Stored records:
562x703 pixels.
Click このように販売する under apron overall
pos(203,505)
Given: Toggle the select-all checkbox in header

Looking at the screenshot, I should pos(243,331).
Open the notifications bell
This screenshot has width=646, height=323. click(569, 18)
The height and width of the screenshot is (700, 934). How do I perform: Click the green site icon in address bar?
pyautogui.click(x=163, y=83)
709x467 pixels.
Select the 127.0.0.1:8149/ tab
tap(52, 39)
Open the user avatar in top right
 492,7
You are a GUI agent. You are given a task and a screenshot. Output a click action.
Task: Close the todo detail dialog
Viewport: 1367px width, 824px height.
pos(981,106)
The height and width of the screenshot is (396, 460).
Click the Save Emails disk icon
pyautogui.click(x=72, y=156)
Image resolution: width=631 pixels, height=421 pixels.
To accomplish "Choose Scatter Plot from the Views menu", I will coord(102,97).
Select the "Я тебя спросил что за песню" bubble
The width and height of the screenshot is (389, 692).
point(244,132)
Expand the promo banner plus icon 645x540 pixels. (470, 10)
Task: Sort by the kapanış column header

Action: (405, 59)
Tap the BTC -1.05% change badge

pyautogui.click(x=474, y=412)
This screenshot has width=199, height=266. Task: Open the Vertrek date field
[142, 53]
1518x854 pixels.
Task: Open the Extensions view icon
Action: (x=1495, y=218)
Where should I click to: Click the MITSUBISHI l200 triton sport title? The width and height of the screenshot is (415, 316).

■ **Aim of the task**:
Above are the records; copy all of them exactly.

■ **Answer section**:
562x703 pixels.
Click このように販売する under apron overall
pos(203,505)
Given: Toggle the select-all checkbox in header

Looking at the screenshot, I should pos(243,331).
Open the notifications bell
This screenshot has width=646, height=323. click(569, 18)
The height and width of the screenshot is (700, 934). How do I perform: Click the green site icon in address bar?
pyautogui.click(x=163, y=83)
709x467 pixels.
Select the 127.0.0.1:8149/ tab
tap(52, 39)
Open the user avatar in top right
 492,7
You are a GUI agent. You are given a task and a screenshot. Output a click action.
Task: Close the todo detail dialog
Viewport: 1367px width, 824px height.
pos(981,106)
The height and width of the screenshot is (396, 460).
Click the Save Emails disk icon
pyautogui.click(x=72, y=156)
Image resolution: width=631 pixels, height=421 pixels.
To accomplish "Choose Scatter Plot from the Views menu", I will coord(102,97).
Select the "Я тебя спросил что за песню" bubble
The width and height of the screenshot is (389, 692).
point(244,132)
Expand the promo banner plus icon 645x540 pixels. (470, 10)
Task: Sort by the kapanış column header

Action: (405, 59)
Tap the BTC -1.05% change badge

pyautogui.click(x=474, y=412)
This screenshot has width=199, height=266. Task: Open the Vertrek date field
[142, 53]
1518x854 pixels.
Task: Open the Extensions view icon
Action: (x=1495, y=218)
Where should I click to: Click the MITSUBISHI l200 triton sport title? The width and height of the screenshot is (415, 316).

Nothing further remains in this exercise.